[LISTADO DE DATOS]
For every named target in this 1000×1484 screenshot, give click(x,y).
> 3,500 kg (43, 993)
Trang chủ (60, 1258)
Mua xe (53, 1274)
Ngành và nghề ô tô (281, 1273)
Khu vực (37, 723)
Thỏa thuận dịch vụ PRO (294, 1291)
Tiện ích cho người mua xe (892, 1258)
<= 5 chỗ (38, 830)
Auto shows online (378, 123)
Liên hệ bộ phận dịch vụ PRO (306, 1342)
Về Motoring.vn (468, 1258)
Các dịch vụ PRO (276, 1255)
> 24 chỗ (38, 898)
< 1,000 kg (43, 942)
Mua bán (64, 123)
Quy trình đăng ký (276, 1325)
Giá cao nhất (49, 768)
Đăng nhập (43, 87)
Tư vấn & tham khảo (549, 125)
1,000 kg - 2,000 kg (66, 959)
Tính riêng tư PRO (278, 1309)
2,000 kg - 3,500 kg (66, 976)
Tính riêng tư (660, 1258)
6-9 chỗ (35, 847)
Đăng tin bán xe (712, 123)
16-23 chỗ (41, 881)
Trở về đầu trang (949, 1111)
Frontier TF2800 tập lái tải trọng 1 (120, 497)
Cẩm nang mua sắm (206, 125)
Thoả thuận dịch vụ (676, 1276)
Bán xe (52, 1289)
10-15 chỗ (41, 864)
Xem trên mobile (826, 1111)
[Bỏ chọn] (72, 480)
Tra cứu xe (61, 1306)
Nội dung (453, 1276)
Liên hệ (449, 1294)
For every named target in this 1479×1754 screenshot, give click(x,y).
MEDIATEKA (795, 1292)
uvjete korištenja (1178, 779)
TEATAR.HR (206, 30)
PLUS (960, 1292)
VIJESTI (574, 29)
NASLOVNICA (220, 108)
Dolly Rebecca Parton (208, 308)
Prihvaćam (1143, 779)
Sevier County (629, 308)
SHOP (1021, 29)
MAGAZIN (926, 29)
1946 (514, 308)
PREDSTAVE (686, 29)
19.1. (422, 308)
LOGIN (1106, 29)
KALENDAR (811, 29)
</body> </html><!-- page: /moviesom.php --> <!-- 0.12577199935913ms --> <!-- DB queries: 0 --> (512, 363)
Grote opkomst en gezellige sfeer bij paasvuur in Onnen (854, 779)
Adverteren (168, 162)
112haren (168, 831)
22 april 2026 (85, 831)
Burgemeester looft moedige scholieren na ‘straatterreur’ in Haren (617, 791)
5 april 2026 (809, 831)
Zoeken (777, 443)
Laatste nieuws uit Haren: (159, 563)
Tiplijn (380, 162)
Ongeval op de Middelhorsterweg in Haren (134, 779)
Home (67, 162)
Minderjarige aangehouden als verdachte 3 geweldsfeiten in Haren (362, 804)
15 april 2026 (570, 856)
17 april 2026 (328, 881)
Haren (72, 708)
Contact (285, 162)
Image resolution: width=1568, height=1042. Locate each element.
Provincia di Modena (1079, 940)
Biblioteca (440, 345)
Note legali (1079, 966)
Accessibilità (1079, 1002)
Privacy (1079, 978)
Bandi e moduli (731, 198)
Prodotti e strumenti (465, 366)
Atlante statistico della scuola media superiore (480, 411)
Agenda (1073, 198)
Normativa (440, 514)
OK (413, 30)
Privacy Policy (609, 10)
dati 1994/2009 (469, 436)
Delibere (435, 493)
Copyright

[ENUNCIADO] Expresa todas las entradas como una tabla Markdown con dos columnas: «Fila», con el número de fila, y «Contenido», con la línea correspondiente. Omite las líneas en blanco.

[RESULTADO COMPLETO]
| Fila | Contenido |
|---|---|
| 1 | For every named target in this 1000×1484 screenshot, give click(x,y). |
| 2 | > 3,500 kg (43, 993) |
| 3 | Trang chủ (60, 1258) |
| 4 | Mua xe (53, 1274) |
| 5 | Ngành và nghề ô tô (281, 1273) |
| 6 | Khu vực (37, 723) |
| 7 | Thỏa thuận dịch vụ PRO (294, 1291) |
| 8 | Tiện ích cho người mua xe (892, 1258) |
| 9 | <= 5 chỗ (38, 830) |
| 10 | Auto shows online (378, 123) |
| 11 | Liên hệ bộ phận dịch vụ PRO (306, 1342) |
| 12 | Về Motoring.vn (468, 1258) |
| 13 | Các dịch vụ PRO (276, 1255) |
| 14 | > 24 chỗ (38, 898) |
| 15 | < 1,000 kg (43, 942) |
| 16 | Mua bán (64, 123) |
| 17 | Quy trình đăng ký (276, 1325) |
| 18 | Giá cao nhất (49, 768) |
| 19 | Đăng nhập (43, 87) |
| 20 | Tư vấn & tham khảo (549, 125) |
| 21 | 1,000 kg - 2,000 kg (66, 959) |
| 22 | Tính riêng tư PRO (278, 1309) |
| 23 | 2,000 kg - 3,500 kg (66, 976) |
| 24 | Tính riêng tư (660, 1258) |
| 25 | 6-9 chỗ (35, 847) |
| 26 | Đăng tin bán xe (712, 123) |
| 27 | 16-23 chỗ (41, 881) |
| 28 | Trở về đầu trang (949, 1111) |
| 29 | Frontier TF2800 tập lái tải trọng 1 (120, 497) |
| 30 | Cẩm nang mua sắm (206, 125) |
| 31 | Thoả thuận dịch vụ (676, 1276) |
| 32 | Bán xe (52, 1289) |
| 33 | 10-15 chỗ (41, 864) |
| 34 | Xem trên mobile (826, 1111) |
| 35 | [Bỏ chọn] (72, 480) |
| 36 | Tra cứu xe (61, 1306) |
| 37 | Nội dung (453, 1276) |
| 38 | Liên hệ (449, 1294) |
| 39 | For every named target in this 1479×1754 screenshot, give click(x,y). |
| 40 | MEDIATEKA (795, 1292) |
| 41 | uvjete korištenja (1178, 779) |
| 42 | TEATAR.HR (206, 30) |
| 43 | PLUS (960, 1292) |
| 44 | VIJESTI (574, 29) |
| 45 | NASLOVNICA (220, 108) |
| 46 | Dolly Rebecca Parton (208, 308) |
| 47 | Prihvaćam (1143, 779) |
| 48 | Sevier County (629, 308) |
| 49 | SHOP (1021, 29) |
| 50 | MAGAZIN (926, 29) |
| 51 | 1946 (514, 308) |
| 52 | PREDSTAVE (686, 29) |
| 53 | 19.1. (422, 308) |
| 54 | LOGIN (1106, 29) |
| 55 | KALENDAR (811, 29) |
| 56 | </body> </html><!-- page: /moviesom.php --> <!-- 0.12577199935913ms --> <!-- DB queries: 0 --> (512, 363) |
| 57 | Grote opkomst en gezellige sfeer bij paasvuur in Onnen (854, 779) |
| 58 | Adverteren (168, 162) |
| 59 | 112haren (168, 831) |
| 60 | 22 april 2026 (85, 831) |
| 61 | Burgemeester looft moedige scholieren na ‘straatterreur’ in Haren (617, 791) |
| 62 | 5 april 2026 (809, 831) |
| 63 | Zoeken (777, 443) |
| 64 | Laatste nieuws uit Haren: (159, 563) |
| 65 | Tiplijn (380, 162) |
| 66 | Ongeval op de Middelhorsterweg in Haren (134, 779) |
| 67 | Home (67, 162) |
| 68 | Minderjarige aangehouden als verdachte 3 geweldsfeiten in Haren (362, 804) |
| 69 | 15 april 2026 (570, 856) |
| 70 | 17 april 2026 (328, 881) |
| 71 | Haren (72, 708) |
| 72 | Contact (285, 162) |
| 73 | Image resolution: width=1568, height=1042. Locate each element. |
| 74 | Provincia di Modena (1079, 940) |
| 75 | Biblioteca (440, 345) |
| 76 | Note legali (1079, 966) |
| 77 | Accessibilità (1079, 1002) |
| 78 | Privacy (1079, 978) |
| 79 | Bandi e moduli (731, 198) |
| 80 | Prodotti e strumenti (465, 366) |
| 81 | Atlante statistico della scuola media superiore (480, 411) |
| 82 | Agenda (1073, 198) |
| 83 | Normativa (440, 514) |
| 84 | OK (413, 30) |
| 85 | Privacy Policy (609, 10) |
| 86 | dati 1994/2009 (469, 436) |
| 87 | Delibere (435, 493) |
| 88 | Copyright |